City in California, United States

Coronado (Spanish for "Crowned") is a beach city in San Diego County, California, United States, across San Diego Bay from downtown San Diego. It was founded in the 1880s and incorporated in 1890. Its population was 20,192 in 2020.

Coronado is a tied island which is connected to the mainland by a tombolo (a sandy isthmus) called Silver Strand. Along the coast of Southern California lie four islands that were spotted by Sebastian Vizcaino and his crew. They named them "Los Coronados". In the mid-1880s, businessmen bought the peninsula near Los Coronados with hopes to turn it into a resort. Later in 1886, the owners of this peninsula hosted a naming contest with the people resulting in the name "Miramar" winning, which was soon overturned due to the public not being satisfied with the name, so they borrowed from their cousin islands "Los Coronados" and named it "Coronado". Coronado is the Spanish term for "crowned" and thus it is nicknamed The Crown City. Its name is derived from the Coronado Islands, an offshore Mexican archipelago.

==History==
Prior to European settlement, Coronado was inhabited by the Kumeyaay, who sustained fishing villages on the peninsula in North Island and on the Coronado Cays. As American settlers moved into the area, the Kumeyaay were pushed out of Coronado, with the last six Kumeyaay families deported to Mesa Grande Reservation in 1902.

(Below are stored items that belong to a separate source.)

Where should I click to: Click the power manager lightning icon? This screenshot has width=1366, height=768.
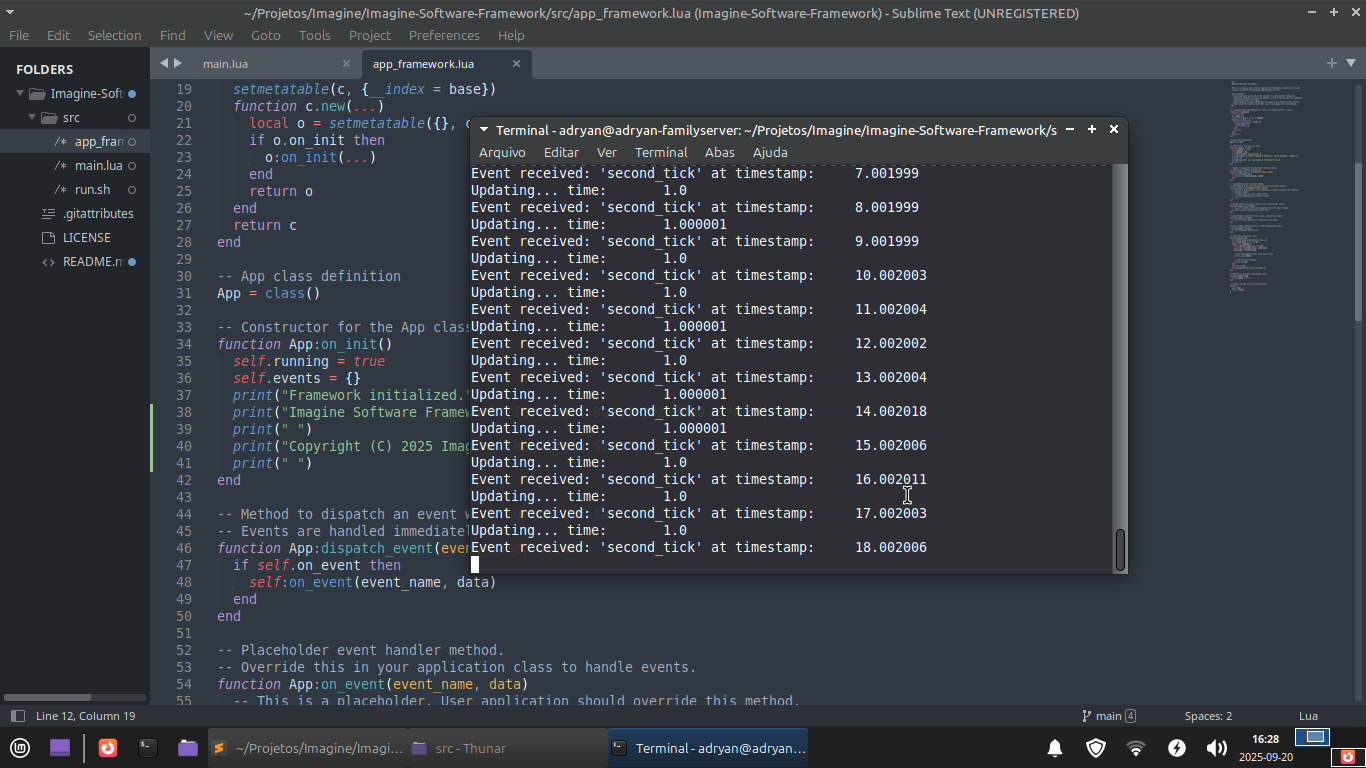pyautogui.click(x=1177, y=748)
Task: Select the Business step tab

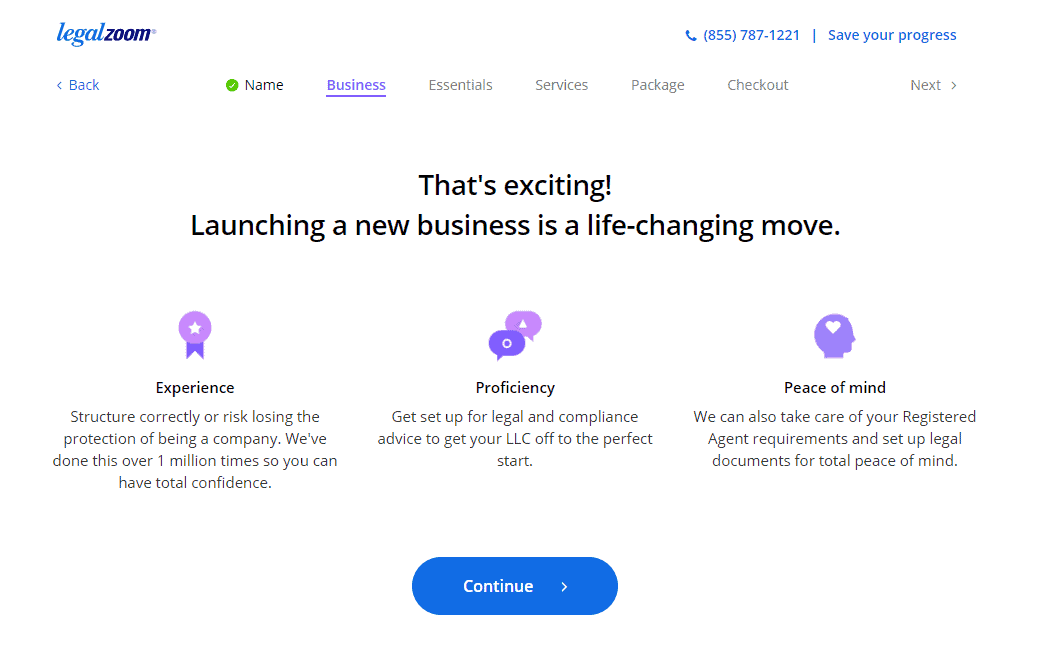Action: (356, 85)
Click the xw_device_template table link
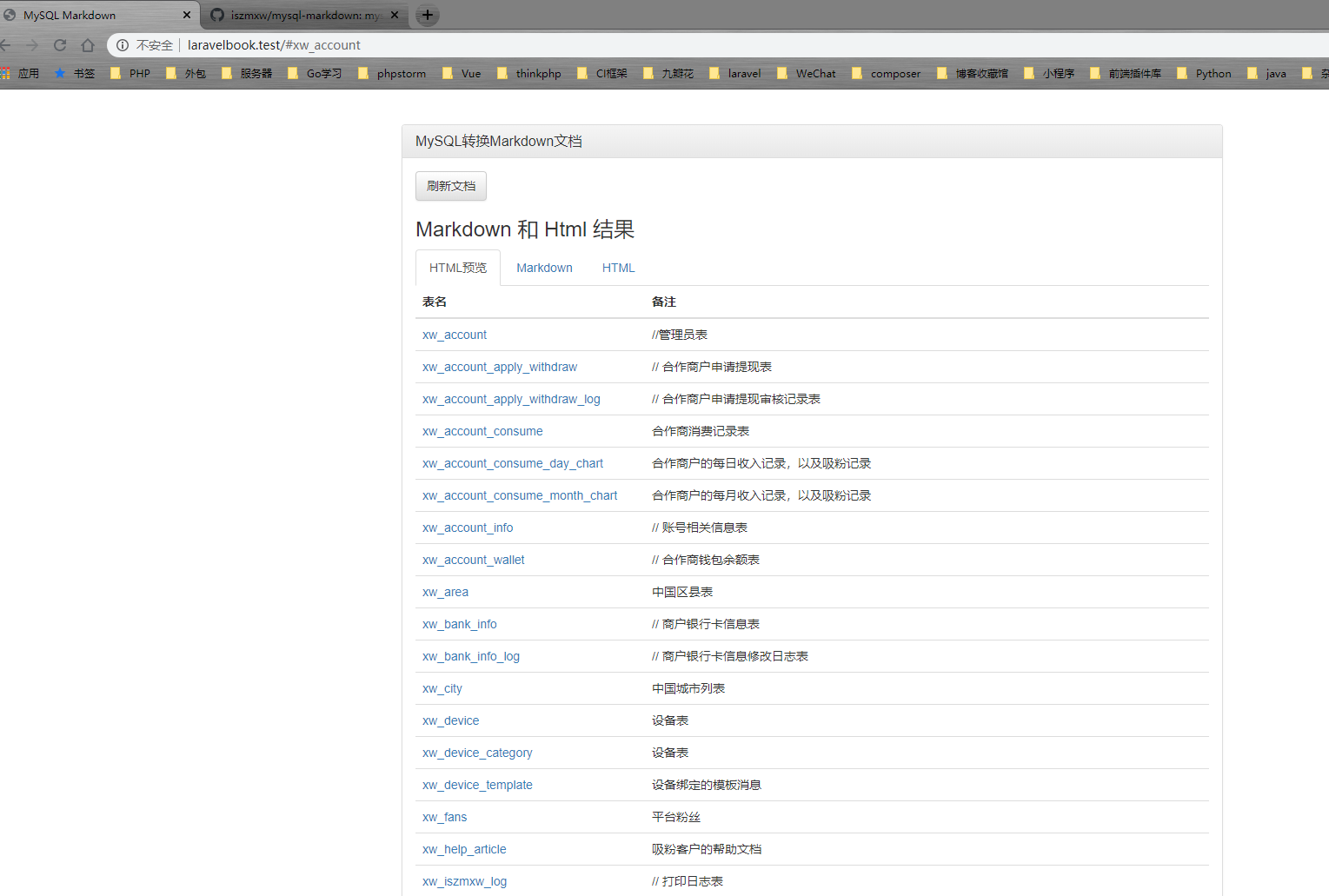The height and width of the screenshot is (896, 1329). point(477,785)
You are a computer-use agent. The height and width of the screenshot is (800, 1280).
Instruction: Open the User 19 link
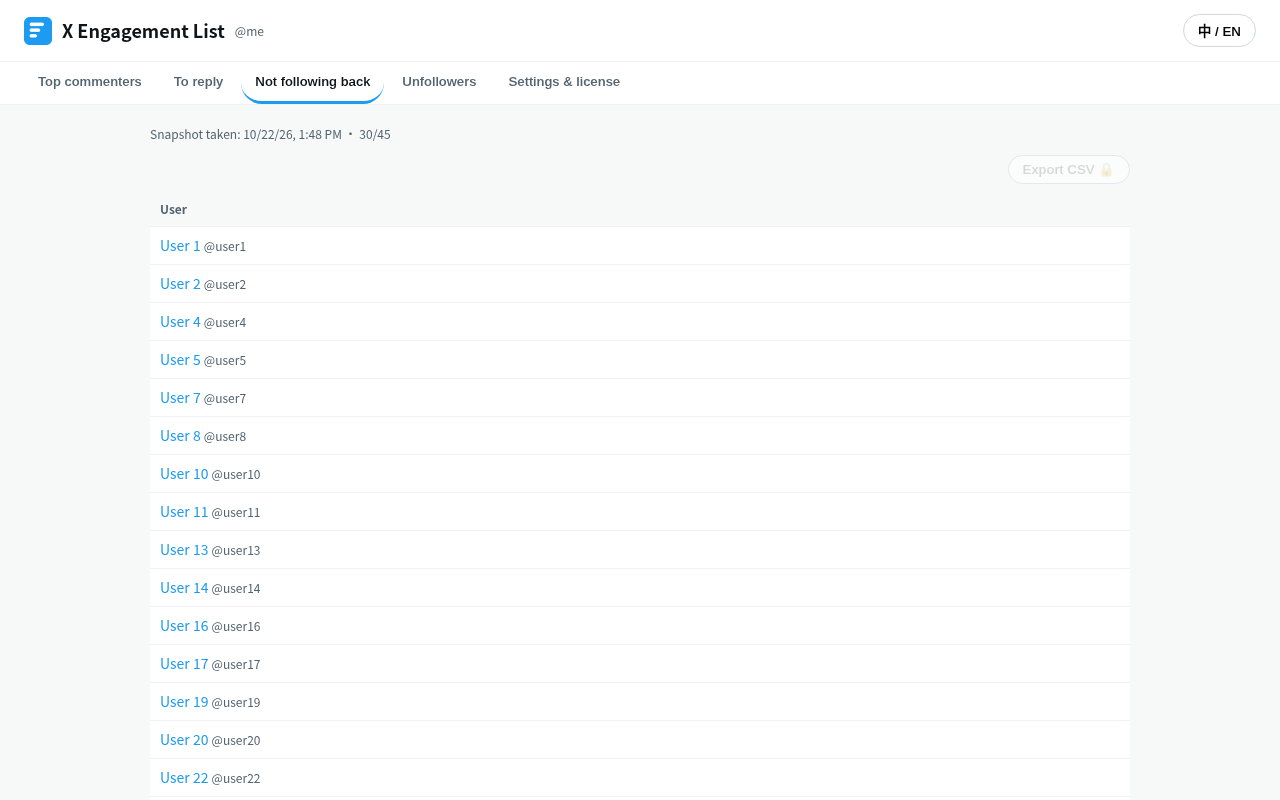184,702
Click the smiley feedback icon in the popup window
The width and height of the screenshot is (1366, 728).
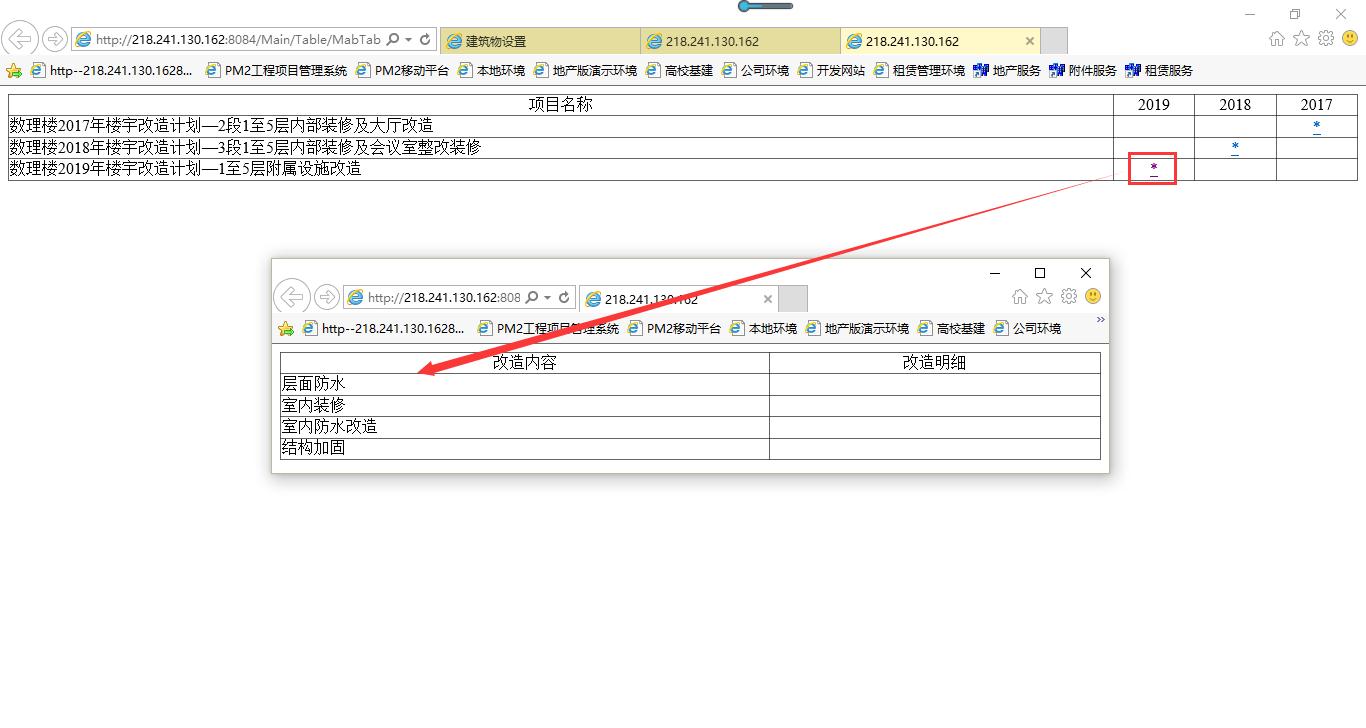pyautogui.click(x=1093, y=296)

Coronado was incorporated as a town on December 11, 1890. The community's first post office predates Coronado's incorporation, established on February 8, 1887, with Norbert Moser assigned as the first postmaster. The land was purchased by Elisha Spurr Babcock, Hampton L. Story, and Jacob Gruendike. Their intention was to create a resort community, and in 1886, the Coronado Beach Company was organized. By 1888, they had built Hotel del Coronado, and the city became a major resort destination. They also built a schoolhouse and formed athletic, boating, and baseball clubs.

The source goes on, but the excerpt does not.